Municipal objects such as sewage treatment plants, necessary for sustainable water management, can have an adverse impact on human health and decrease the quality of the environment. In municipal sewage, the concentration of microorganisms is very high. A particular risk to human health poses a large number of pathogenic viruses, bacteria, fungi, protists, and parasitic organisms contained in them. The strength of this adverse impact depends on the type of the sewage, the size and object location, used technologies, the kind, and the number of emission sources, terrain conditions, plant cover, weather conditions, etc. The most onerous are odorous and bioaerosols emissions [1, 2]. Bioaerosols are the airborne live and dead particles of microbial, plant or animal origin, which can be attached to vapor water or solid particles. Their composition is various, changeable, and depends on a huge amount of factors. These air contaminations contain bacterial cells, fungal spores, viruses, endotoxins, mycotoxins, pollens, etc. The size of bioaerosol particles ranges from 0.01 µm (viruses) to several hundred μm (e.g. seeds) [3, 4]. The microbiological quality of air directly impacts human health, safety, and the quality of the environment. The origin and composition of bioaerosols determine their health effects, including spreading infectious diseases, causing allergic reactions or irritating the respiratory tract [1–3, 5]. This problem has been particularly publicized recently in the face of the ongoing Covid-19 pandemic, which pointed out the need for regular air quality monitoring. It is especially important in the case of such objects as sewage treatment plants, where bioaerosols are constantly generated during numerous technological processes. These specific airborne microbiological contaminants contain various pathogens mostly viruses (including the Sars-Cov2 virus), bacteria and fungi [3, 6–9]. It was proved, that sewage treatment plants are also emitters of antibiotic resistance genes [7, 10].

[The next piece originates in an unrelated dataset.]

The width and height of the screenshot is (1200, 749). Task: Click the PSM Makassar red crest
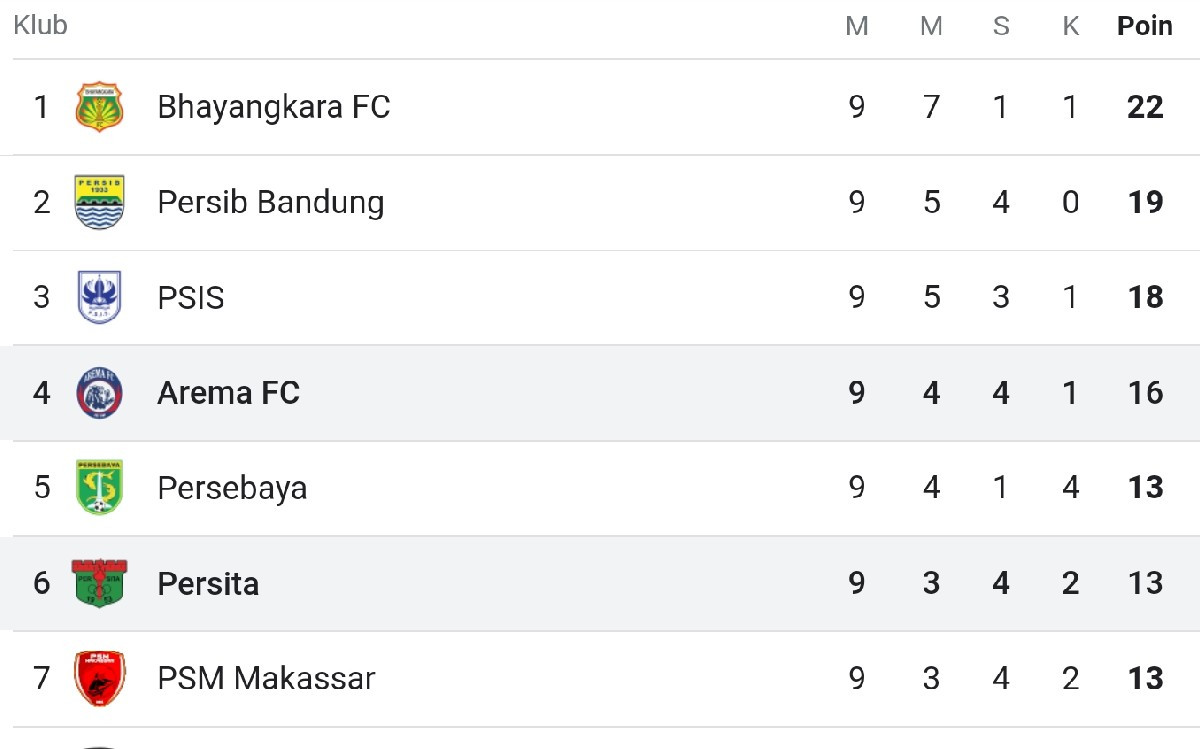[97, 678]
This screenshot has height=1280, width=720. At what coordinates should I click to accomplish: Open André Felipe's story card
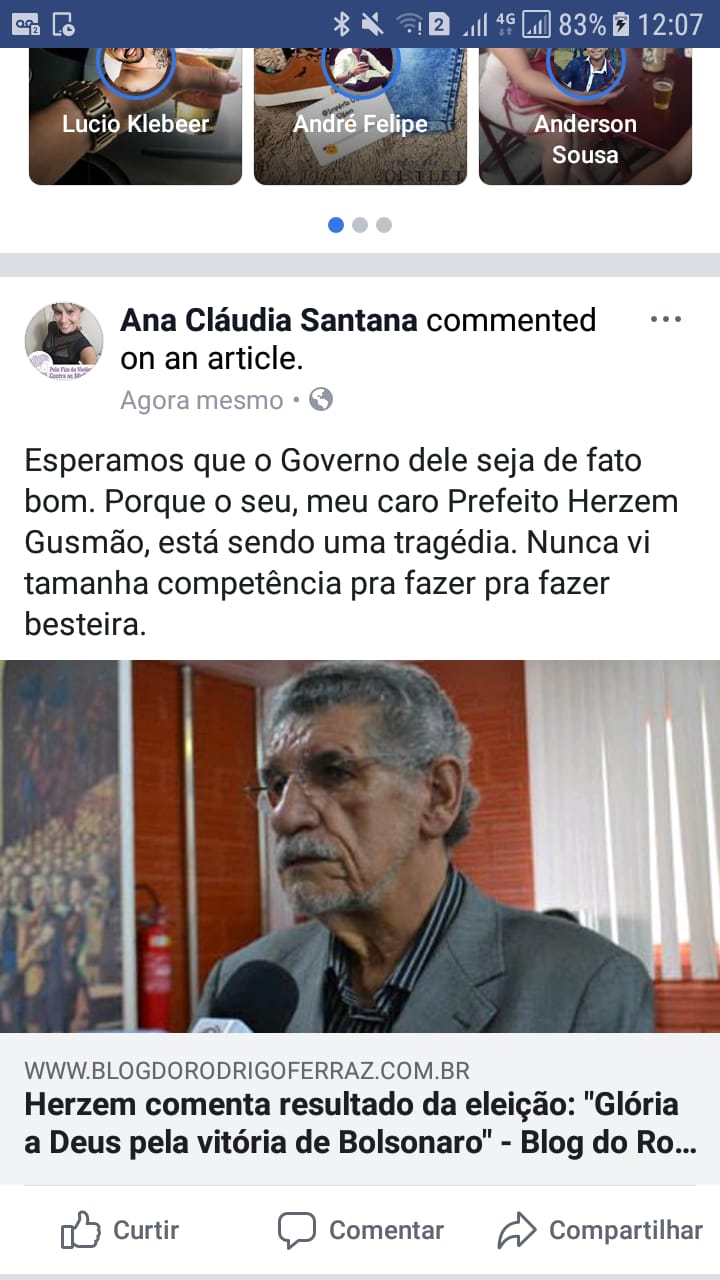click(x=360, y=117)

The purpose of the research was an assessment of the impact of 5 small STPs on air quality. The study was focused on an assessment of the impact of different technological objects on microbiological air quality, the range of spread of the generated bioaerosol and the estimation of threats to human health. The aim of the study was also an assessment of the possibility of usage of the pigmented bacteria (their share in total bacteria number) as a suitable indicator of changes in air quality in the case of small sewage treatment plants.
Studies were conducted at 5 small STPs which are located out of the industrial and highly agglomerated areas in the south of Poland (upper and down Silesia). The average capacity of studied treatment plants ranged between 1200-9500 m3·d-1. All objects had a turbine system of aeration and opened activated sludge chambers.
Samples were collected at various distances from 8 different technological objects. The list of them is presented in Table 1.
Abbreviation | Technological object |
---|---|
TS | transfer stations |
G | grits |
PC | primary clarifiers (open) |
ASC | activated sludge chambers (open with turbin system of aeration) |
SC | secondary clarifiers (open) |
OFC | open fermentation chambers |
STT | sludge thickening tanks |
SP | sedimentary plots |
WW | windward |
LW | leeward |
The background was determined depending on the wind direction, on the windward (WW) side in relation to the location of the treatment plant. These points were located at 2–3 m from the STP’s external border. The opposite point was located in a straight line from the WW according to the wind direction, on the leeward (LW). The lines connected the WW and LW were conducted in a way that crossed the location of ASCs, as potentially greatest emitters. The LW point was also located about 2–3 m from the external border of the STP’s. The sampling distances [m] from technological objects were signed as number index at their name abbreviation (e.g. ST10, ST15, etc.). In all studied STPs the SC were located near the ASC.
The sedimentation method was used for the detection of bacteria and fungi in the air. Samples were collected at the end of summer (August/September), always between 3 and 5 p.m., three times for each STP. The dates of sampling were determined by weather conditions. Samples were always taken at least 3 days after rainfall, on slightly cloudy and almost windless days, at air temperature between 21°C and 24°C.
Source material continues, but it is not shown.